第二十一条 区级建立城乡医疗救助基金,基金来源为: (一)上级拨付的医疗救助资金; (二)本级财政安排的医疗救助资金; (三)从福利彩票公益金中安排的医疗救助资金; (四)社会捐赠资金; (五)医疗救助基金形成的利息收入; (六)其他资金。 第二十二条 城乡医疗救助基金纳入专户管理,并实行专项调拨、专款专用,任何单位和个人不得挤占、挪用。城乡医疗救助基金年内结余可转向下年度使用,但不得改变用途。 第二十三条 城乡医疗救助基金应合理规划、科学使用。
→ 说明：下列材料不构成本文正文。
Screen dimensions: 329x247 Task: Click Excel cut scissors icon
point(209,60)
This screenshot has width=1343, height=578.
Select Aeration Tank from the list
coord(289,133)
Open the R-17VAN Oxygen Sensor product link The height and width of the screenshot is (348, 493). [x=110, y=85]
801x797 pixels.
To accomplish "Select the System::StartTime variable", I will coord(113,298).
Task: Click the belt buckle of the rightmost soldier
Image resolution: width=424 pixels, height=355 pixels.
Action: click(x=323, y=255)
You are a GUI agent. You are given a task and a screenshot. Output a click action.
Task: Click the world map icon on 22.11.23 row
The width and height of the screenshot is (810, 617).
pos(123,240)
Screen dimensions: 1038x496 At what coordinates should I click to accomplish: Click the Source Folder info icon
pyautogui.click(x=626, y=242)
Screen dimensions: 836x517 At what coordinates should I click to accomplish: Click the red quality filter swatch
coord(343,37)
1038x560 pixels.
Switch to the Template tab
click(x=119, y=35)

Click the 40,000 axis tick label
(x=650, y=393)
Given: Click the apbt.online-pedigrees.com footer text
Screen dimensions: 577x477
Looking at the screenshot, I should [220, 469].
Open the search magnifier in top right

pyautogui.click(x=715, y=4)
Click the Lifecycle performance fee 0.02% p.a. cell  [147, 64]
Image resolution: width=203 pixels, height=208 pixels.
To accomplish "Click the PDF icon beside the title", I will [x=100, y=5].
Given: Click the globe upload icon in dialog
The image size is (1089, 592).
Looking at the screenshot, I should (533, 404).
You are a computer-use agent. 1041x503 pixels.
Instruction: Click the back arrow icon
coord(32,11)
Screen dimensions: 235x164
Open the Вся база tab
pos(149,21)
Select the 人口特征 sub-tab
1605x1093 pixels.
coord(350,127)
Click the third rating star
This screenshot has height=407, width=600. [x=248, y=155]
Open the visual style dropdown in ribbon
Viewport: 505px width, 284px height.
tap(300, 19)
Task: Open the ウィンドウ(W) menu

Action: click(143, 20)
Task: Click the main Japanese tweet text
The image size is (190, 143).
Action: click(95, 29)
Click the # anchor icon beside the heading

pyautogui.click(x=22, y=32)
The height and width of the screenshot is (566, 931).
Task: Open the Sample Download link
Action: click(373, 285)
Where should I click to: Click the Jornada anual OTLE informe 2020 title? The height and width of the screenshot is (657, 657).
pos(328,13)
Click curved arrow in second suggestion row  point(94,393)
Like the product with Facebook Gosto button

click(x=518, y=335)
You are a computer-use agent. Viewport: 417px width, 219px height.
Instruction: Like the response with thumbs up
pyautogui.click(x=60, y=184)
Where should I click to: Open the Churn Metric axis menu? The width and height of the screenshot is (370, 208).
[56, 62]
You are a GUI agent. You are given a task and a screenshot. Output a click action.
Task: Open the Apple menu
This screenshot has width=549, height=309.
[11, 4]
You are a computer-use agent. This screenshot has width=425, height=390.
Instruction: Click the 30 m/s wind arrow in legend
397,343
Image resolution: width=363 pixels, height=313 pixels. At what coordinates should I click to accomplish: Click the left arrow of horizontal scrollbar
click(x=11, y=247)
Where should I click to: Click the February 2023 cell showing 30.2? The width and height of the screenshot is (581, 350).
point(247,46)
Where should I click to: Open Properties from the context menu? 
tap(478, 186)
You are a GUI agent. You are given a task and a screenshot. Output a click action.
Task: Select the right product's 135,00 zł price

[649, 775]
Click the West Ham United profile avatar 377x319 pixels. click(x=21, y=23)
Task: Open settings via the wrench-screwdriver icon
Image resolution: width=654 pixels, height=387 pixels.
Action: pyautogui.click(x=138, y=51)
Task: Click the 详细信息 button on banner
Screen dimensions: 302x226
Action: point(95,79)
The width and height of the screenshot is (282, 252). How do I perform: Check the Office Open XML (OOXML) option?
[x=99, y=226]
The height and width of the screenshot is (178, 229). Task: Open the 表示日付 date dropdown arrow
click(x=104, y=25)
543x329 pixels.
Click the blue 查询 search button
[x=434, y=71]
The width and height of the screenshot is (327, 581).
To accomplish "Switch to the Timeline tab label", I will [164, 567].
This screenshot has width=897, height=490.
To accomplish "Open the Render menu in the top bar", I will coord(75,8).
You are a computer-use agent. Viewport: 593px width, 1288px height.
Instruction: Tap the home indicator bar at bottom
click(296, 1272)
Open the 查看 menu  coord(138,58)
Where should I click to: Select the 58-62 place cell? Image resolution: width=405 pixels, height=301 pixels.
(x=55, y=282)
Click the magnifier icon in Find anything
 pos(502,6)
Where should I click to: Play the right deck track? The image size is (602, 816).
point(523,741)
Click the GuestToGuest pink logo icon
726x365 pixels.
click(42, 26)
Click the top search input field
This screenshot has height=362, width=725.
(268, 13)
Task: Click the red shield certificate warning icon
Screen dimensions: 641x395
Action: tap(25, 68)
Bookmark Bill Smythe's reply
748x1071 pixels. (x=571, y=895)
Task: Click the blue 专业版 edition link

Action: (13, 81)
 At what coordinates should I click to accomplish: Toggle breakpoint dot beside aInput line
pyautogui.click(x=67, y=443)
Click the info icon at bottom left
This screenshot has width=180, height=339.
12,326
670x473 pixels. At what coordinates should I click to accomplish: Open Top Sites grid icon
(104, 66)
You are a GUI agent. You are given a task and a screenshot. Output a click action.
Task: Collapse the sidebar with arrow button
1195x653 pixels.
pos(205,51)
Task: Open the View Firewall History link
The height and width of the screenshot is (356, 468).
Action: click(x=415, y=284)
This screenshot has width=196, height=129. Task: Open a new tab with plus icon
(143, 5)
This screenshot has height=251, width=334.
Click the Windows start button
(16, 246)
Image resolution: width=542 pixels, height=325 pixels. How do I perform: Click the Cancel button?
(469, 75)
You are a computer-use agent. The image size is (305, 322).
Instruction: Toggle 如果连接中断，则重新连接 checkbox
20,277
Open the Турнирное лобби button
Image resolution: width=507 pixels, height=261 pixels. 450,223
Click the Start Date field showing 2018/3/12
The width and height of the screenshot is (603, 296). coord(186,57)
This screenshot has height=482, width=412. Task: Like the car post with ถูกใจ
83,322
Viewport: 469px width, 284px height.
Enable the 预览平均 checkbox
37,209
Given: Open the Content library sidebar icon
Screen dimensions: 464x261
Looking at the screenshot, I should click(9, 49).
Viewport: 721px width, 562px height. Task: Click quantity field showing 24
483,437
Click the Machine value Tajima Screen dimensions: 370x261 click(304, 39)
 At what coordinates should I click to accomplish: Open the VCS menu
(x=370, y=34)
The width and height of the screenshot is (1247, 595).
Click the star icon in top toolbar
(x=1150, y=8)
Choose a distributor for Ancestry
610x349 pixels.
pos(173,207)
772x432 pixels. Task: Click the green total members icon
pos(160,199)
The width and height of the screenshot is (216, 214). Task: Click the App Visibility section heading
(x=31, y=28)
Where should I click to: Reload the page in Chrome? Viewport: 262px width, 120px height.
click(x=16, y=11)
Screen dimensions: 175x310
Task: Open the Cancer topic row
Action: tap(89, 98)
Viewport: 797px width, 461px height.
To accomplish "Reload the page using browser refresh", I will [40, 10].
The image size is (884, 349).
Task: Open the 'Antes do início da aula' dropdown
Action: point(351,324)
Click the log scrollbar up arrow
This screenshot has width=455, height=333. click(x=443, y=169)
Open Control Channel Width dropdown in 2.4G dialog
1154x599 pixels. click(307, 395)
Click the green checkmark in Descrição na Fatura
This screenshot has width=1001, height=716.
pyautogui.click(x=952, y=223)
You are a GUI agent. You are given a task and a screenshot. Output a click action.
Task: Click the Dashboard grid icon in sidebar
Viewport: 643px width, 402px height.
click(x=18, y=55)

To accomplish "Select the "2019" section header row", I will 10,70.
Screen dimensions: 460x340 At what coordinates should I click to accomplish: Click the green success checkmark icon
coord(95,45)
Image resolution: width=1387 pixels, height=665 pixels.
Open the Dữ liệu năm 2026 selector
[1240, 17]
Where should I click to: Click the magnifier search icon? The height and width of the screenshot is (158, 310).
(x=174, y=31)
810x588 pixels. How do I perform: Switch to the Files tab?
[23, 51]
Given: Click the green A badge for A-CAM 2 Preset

当年城乡医疗救助基金安排,应参照上年度城乡医疗救助资金总额,合理确定各专项医疗救助资金的比例。 第二十四条 资助参合参保资金经区社会救助管理局审核后,由区财政分别拨付到新型农村合作医疗基金财政专户和城镇居民医疗统筹基金财政专户。 第二十五条 集中供养五保对象门诊医疗救助临时医疗救助所需资金,由区社会救助管理局提出支付计划,区财政局审核后拨付给区社会救助管理局组织发放。 第二十六条 门诊医疗救助金、住院医疗救助金由区社会救助管理局审核、审批,区财政局按计划拨付到区社会救助管理局的城乡医疗救助专户,定期按实际核算的支付金额拨付到城乡定点医疗救助服务机构。 第二十七条 在非区城乡定点医疗救助服务机构住院治疗的,医疗救助对象的住院医疗救助由区社会救助管理局审核后直接发放。 第二十八条 区社会救助管理局应会同区财政局,根据城乡医疗救助工作的实际需要,结合我区财力状况,编制全区城乡医疗救助资金年度收支计划,报区政府批准后执行。 第二十九条 城乡定点医疗救助服务机构应向社会公示城乡医疗救助政策和救助程序,张贴就医指南,以方便医疗救助对象就诊。要严格按规定的基本用药目录、诊疗项目等执行,落实医疗费用减免政策,控制医疗费用,确保服务质量。 第三十条 承担城乡医疗救助管理工作的人员应严守工作纪律,对弄虚作假、违规审批及贪污、挪用、扣压医疗救助资金的行为及个人,将依法处理。 第三十一条 城乡医疗救助对象应诚实守信,按规定程序申请城乡医疗救助。对采取虚假、隐瞒、伪造等手段骗取医疗救助资金的,除依法追回已领取的医疗救助资金,对其给予批评教育外,并取消其下年度医疗救助资格。 第三十二条 城乡医疗救助资金必须严格按照程序操作,区民政、财政、审计、监察、卫生、劳动和社会保障部门要按照资金管理的有关规定,切实加强对医疗救助资金的管理。

第七章 附则

第三十三条 本实施细则自2010年1月1日起施行。 第三十四条 本实施细则由区社会救助管理局负责解释。